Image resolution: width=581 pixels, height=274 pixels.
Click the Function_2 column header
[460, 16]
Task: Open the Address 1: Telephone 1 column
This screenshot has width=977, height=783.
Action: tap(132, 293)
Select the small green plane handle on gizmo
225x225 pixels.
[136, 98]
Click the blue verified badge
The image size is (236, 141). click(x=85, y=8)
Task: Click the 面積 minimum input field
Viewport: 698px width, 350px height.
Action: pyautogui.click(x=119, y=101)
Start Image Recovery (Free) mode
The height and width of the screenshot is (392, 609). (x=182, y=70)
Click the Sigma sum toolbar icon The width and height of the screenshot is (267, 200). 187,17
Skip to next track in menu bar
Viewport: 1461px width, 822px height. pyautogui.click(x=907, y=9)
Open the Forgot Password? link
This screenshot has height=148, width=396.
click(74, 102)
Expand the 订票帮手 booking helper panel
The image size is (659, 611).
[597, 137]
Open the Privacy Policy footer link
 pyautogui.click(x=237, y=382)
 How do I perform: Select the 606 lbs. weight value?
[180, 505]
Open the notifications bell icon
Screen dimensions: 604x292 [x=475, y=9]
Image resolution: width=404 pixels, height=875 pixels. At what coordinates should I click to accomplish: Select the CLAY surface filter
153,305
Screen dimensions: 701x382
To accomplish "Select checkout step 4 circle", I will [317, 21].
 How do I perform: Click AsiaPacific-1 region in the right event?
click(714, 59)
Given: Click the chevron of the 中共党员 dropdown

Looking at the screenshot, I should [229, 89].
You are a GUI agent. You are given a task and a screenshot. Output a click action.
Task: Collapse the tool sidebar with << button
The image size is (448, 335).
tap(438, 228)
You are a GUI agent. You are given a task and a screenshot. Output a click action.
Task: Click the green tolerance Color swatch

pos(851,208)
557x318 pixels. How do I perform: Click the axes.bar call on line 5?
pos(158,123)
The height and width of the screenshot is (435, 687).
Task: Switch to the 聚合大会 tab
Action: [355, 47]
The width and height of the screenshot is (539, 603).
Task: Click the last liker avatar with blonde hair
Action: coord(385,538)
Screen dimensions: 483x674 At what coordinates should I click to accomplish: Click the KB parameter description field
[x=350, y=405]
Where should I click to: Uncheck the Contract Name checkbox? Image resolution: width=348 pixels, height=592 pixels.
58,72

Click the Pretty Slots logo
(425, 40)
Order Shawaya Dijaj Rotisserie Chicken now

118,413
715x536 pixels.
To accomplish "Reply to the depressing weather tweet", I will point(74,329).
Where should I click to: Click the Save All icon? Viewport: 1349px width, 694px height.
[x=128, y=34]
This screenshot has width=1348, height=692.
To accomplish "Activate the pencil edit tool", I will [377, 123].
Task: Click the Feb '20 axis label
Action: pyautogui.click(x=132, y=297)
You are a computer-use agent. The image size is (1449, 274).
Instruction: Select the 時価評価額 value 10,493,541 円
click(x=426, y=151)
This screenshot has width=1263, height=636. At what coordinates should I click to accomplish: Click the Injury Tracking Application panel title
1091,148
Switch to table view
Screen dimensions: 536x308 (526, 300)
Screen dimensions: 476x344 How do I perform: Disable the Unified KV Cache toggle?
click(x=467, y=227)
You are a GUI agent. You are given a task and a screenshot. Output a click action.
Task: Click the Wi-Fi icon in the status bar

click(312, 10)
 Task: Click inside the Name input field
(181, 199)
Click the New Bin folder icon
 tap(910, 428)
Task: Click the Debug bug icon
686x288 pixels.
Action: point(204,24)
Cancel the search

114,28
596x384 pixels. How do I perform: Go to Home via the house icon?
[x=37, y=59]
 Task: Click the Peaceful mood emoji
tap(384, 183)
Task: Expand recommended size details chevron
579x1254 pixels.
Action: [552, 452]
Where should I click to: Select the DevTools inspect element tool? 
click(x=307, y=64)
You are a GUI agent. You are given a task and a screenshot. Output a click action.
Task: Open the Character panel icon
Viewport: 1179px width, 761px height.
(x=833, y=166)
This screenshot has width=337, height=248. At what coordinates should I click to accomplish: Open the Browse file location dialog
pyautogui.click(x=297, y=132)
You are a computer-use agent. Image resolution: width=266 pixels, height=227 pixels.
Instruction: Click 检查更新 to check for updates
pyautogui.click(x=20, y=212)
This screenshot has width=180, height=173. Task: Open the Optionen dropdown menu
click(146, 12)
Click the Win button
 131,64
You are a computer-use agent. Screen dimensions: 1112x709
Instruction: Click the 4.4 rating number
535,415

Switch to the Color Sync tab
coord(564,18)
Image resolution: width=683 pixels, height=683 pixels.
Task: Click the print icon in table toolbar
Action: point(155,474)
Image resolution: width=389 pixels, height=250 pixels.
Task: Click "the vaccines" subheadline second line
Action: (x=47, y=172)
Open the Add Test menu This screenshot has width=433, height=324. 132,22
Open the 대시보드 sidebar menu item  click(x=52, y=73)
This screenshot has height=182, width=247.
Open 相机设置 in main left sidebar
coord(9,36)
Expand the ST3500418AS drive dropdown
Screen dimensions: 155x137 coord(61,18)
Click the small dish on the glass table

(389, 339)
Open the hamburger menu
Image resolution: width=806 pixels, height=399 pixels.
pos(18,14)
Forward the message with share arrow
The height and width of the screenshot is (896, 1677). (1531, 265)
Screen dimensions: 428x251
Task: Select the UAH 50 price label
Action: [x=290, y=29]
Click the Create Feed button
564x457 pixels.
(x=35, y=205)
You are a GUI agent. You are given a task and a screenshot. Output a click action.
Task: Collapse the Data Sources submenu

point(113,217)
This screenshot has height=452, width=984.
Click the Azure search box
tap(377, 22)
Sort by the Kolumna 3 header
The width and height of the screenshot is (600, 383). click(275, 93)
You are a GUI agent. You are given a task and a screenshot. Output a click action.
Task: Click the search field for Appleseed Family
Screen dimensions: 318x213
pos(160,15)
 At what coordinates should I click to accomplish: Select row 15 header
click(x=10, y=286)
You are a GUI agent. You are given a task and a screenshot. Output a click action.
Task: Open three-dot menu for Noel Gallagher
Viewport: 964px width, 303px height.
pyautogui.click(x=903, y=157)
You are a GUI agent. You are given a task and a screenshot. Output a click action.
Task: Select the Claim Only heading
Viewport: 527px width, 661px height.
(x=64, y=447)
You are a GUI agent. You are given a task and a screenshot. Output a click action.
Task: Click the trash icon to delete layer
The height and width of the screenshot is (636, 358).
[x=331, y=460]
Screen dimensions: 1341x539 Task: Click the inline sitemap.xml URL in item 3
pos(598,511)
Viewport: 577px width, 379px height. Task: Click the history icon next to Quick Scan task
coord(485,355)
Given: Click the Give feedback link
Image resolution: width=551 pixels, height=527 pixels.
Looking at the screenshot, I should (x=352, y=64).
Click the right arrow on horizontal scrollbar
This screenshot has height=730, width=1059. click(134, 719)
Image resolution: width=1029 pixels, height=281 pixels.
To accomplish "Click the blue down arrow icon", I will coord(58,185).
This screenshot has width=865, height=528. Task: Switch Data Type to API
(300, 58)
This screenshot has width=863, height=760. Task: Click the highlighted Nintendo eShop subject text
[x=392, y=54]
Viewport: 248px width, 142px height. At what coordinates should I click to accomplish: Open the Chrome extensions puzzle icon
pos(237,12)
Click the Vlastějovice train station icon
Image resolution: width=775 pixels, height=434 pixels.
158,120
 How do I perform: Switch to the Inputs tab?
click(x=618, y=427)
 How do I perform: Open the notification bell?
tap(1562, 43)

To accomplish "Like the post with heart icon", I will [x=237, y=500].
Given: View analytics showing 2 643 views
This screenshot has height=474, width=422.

______________________________

■ Problem to work on: Copy the entire listing above line for line, without changing anything.

■ Response to this task:
Image resolution: width=581 pixels, height=274 pixels.
Click the Function_2 column header
[460, 16]
Task: Open the Address 1: Telephone 1 column
This screenshot has width=977, height=783.
Action: tap(132, 293)
Select the small green plane handle on gizmo
225x225 pixels.
[136, 98]
Click the blue verified badge
The image size is (236, 141). click(x=85, y=8)
Task: Click the 面積 minimum input field
Viewport: 698px width, 350px height.
Action: pyautogui.click(x=119, y=101)
Start Image Recovery (Free) mode
The height and width of the screenshot is (392, 609). (x=182, y=70)
Click the Sigma sum toolbar icon The width and height of the screenshot is (267, 200). 187,17
Skip to next track in menu bar
Viewport: 1461px width, 822px height. pyautogui.click(x=907, y=9)
Open the Forgot Password? link
This screenshot has height=148, width=396.
click(74, 102)
Expand the 订票帮手 booking helper panel
The image size is (659, 611).
[597, 137]
Open the Privacy Policy footer link
 pyautogui.click(x=237, y=382)
 How do I perform: Select the 606 lbs. weight value?
[180, 505]
Open the notifications bell icon
Screen dimensions: 604x292 [x=475, y=9]
Image resolution: width=404 pixels, height=875 pixels. At what coordinates should I click to accomplish: Select the CLAY surface filter
153,305
Screen dimensions: 701x382
To accomplish "Select checkout step 4 circle", I will [317, 21].
 How do I perform: Click AsiaPacific-1 region in the right event?
click(714, 59)
Given: Click the chevron of the 中共党员 dropdown

Looking at the screenshot, I should [229, 89].
You are a GUI agent. You are given a task and a screenshot. Output a click action.
Task: Collapse the tool sidebar with << button
The image size is (448, 335).
tap(438, 228)
You are a GUI agent. You are given a task and a screenshot. Output a click action.
Task: Click the green tolerance Color swatch

pos(851,208)
557x318 pixels. How do I perform: Click the axes.bar call on line 5?
pos(158,123)
The height and width of the screenshot is (435, 687).
Task: Switch to the 聚合大会 tab
Action: [355, 47]
The width and height of the screenshot is (539, 603).
Task: Click the last liker avatar with blonde hair
Action: coord(385,538)
Screen dimensions: 483x674 At what coordinates should I click to accomplish: Click the KB parameter description field
[x=350, y=405]
Where should I click to: Uncheck the Contract Name checkbox? Image resolution: width=348 pixels, height=592 pixels.
58,72

Click the Pretty Slots logo
(425, 40)
Order Shawaya Dijaj Rotisserie Chicken now

118,413
715x536 pixels.
To accomplish "Reply to the depressing weather tweet", I will point(74,329).
Where should I click to: Click the Save All icon? Viewport: 1349px width, 694px height.
[x=128, y=34]
This screenshot has width=1348, height=692.
To accomplish "Activate the pencil edit tool", I will [377, 123].
Task: Click the Feb '20 axis label
Action: pyautogui.click(x=132, y=297)
You are a computer-use agent. The image size is (1449, 274).
Instruction: Select the 時価評価額 value 10,493,541 円
click(x=426, y=151)
This screenshot has width=1263, height=636. At what coordinates should I click to accomplish: Click the Injury Tracking Application panel title
1091,148
Switch to table view
Screen dimensions: 536x308 (526, 300)
Screen dimensions: 476x344 How do I perform: Disable the Unified KV Cache toggle?
click(x=467, y=227)
You are a GUI agent. You are given a task and a screenshot. Output a click action.
Task: Click the Wi-Fi icon in the status bar

click(312, 10)
 Task: Click inside the Name input field
(181, 199)
Click the New Bin folder icon
 tap(910, 428)
Task: Click the Debug bug icon
686x288 pixels.
Action: point(204,24)
Cancel the search

114,28
596x384 pixels. How do I perform: Go to Home via the house icon?
[x=37, y=59]
 Task: Click the Peaceful mood emoji
tap(384, 183)
Task: Expand recommended size details chevron
579x1254 pixels.
Action: [552, 452]
Where should I click to: Select the DevTools inspect element tool? 
click(x=307, y=64)
You are a GUI agent. You are given a task and a screenshot. Output a click action.
Task: Open the Character panel icon
Viewport: 1179px width, 761px height.
(x=833, y=166)
This screenshot has width=337, height=248. At what coordinates should I click to accomplish: Open the Browse file location dialog
pyautogui.click(x=297, y=132)
You are a computer-use agent. Image resolution: width=266 pixels, height=227 pixels.
Instruction: Click 检查更新 to check for updates
pyautogui.click(x=20, y=212)
This screenshot has width=180, height=173. Task: Open the Optionen dropdown menu
click(146, 12)
Click the Win button
 131,64
You are a computer-use agent. Screen dimensions: 1112x709
Instruction: Click the 4.4 rating number
535,415

Switch to the Color Sync tab
coord(564,18)
Image resolution: width=683 pixels, height=683 pixels.
Task: Click the print icon in table toolbar
Action: point(155,474)
Image resolution: width=389 pixels, height=250 pixels.
Task: Click "the vaccines" subheadline second line
Action: (x=47, y=172)
Open the Add Test menu This screenshot has width=433, height=324. 132,22
Open the 대시보드 sidebar menu item  click(x=52, y=73)
This screenshot has height=182, width=247.
Open 相机设置 in main left sidebar
coord(9,36)
Expand the ST3500418AS drive dropdown
Screen dimensions: 155x137 coord(61,18)
Click the small dish on the glass table

(389, 339)
Open the hamburger menu
Image resolution: width=806 pixels, height=399 pixels.
pos(18,14)
Forward the message with share arrow
The height and width of the screenshot is (896, 1677). (1531, 265)
Screen dimensions: 428x251
Task: Select the UAH 50 price label
Action: [x=290, y=29]
Click the Create Feed button
564x457 pixels.
(x=35, y=205)
You are a GUI agent. You are given a task and a screenshot. Output a click action.
Task: Collapse the Data Sources submenu

point(113,217)
This screenshot has height=452, width=984.
Click the Azure search box
tap(377, 22)
Sort by the Kolumna 3 header
The width and height of the screenshot is (600, 383). click(275, 93)
You are a GUI agent. You are given a task and a screenshot. Output a click action.
Task: Click the search field for Appleseed Family
Screen dimensions: 318x213
pos(160,15)
 At what coordinates should I click to accomplish: Select row 15 header
click(x=10, y=286)
You are a GUI agent. You are given a task and a screenshot. Output a click action.
Task: Open three-dot menu for Noel Gallagher
Viewport: 964px width, 303px height.
pyautogui.click(x=903, y=157)
You are a GUI agent. You are given a task and a screenshot. Output a click action.
Task: Select the Claim Only heading
Viewport: 527px width, 661px height.
(x=64, y=447)
You are a GUI agent. You are given a task and a screenshot. Output a click action.
Task: Click the trash icon to delete layer
The height and width of the screenshot is (636, 358).
[x=331, y=460]
Screen dimensions: 1341x539 Task: Click the inline sitemap.xml URL in item 3
pos(598,511)
Viewport: 577px width, 379px height. Task: Click the history icon next to Quick Scan task
coord(485,355)
Given: Click the Give feedback link
Image resolution: width=551 pixels, height=527 pixels.
Looking at the screenshot, I should (x=352, y=64).
Click the right arrow on horizontal scrollbar
This screenshot has height=730, width=1059. click(134, 719)
Image resolution: width=1029 pixels, height=281 pixels.
To accomplish "Click the blue down arrow icon", I will coord(58,185).
This screenshot has width=865, height=528. Task: Switch Data Type to API
(300, 58)
This screenshot has width=863, height=760. Task: Click the highlighted Nintendo eShop subject text
[x=392, y=54]
Viewport: 248px width, 142px height. At what coordinates should I click to accomplish: Open the Chrome extensions puzzle icon
pos(237,12)
Click the Vlastějovice train station icon
Image resolution: width=775 pixels, height=434 pixels.
158,120
 How do I perform: Switch to the Inputs tab?
click(x=618, y=427)
 How do I perform: Open the notification bell?
tap(1562, 43)

To accomplish "Like the post with heart icon", I will [x=237, y=500].
Given: View analytics showing 2 643 views
This screenshot has height=474, width=422.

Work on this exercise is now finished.